◆ Problem description
Put everything from the line containing "Find the location" down to the line containing "coordinates (42, 600).", both included, into a JSON list of strings with one string per line, leaving out blank lines.

BEGIN Given data

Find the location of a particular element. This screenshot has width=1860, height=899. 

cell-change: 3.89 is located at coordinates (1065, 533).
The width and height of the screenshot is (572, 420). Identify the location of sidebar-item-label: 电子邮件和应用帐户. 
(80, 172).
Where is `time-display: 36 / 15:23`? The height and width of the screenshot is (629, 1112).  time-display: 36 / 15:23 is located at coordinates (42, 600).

END Given data
BEGIN Given data

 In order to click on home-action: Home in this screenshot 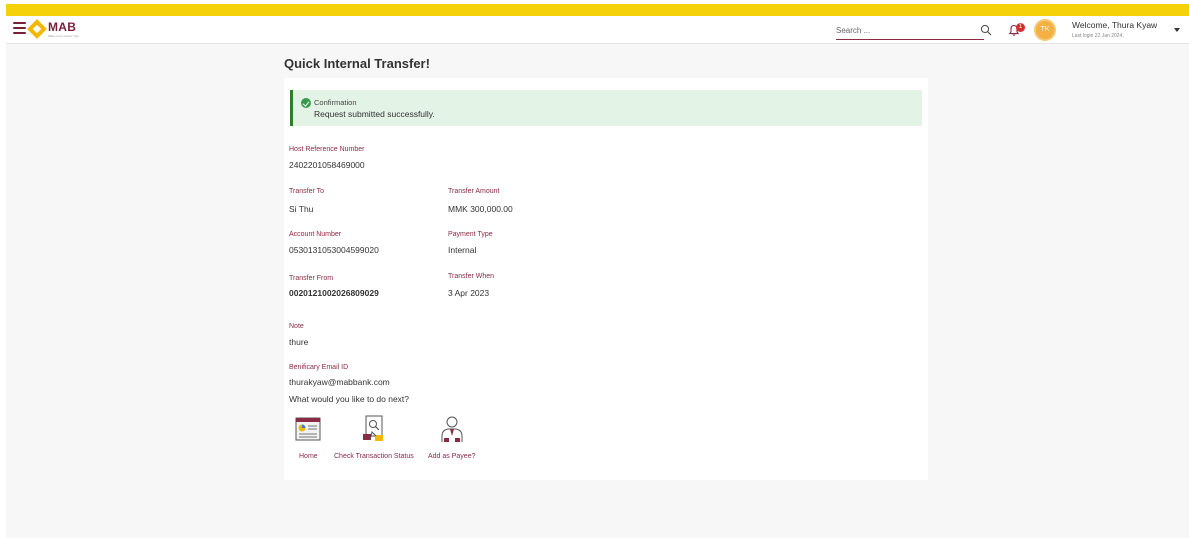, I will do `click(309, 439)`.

END Given data

◆ Your solution
[
  "Find the location of a particular element. This screenshot has width=1860, height=899. ",
  "cell-change: 3.89 is located at coordinates (1065, 533).",
  "The width and height of the screenshot is (572, 420). Identify the location of sidebar-item-label: 电子邮件和应用帐户. ",
  "(80, 172).",
  "Where is `time-display: 36 / 15:23`? The height and width of the screenshot is (629, 1112).  time-display: 36 / 15:23 is located at coordinates (42, 600)."
]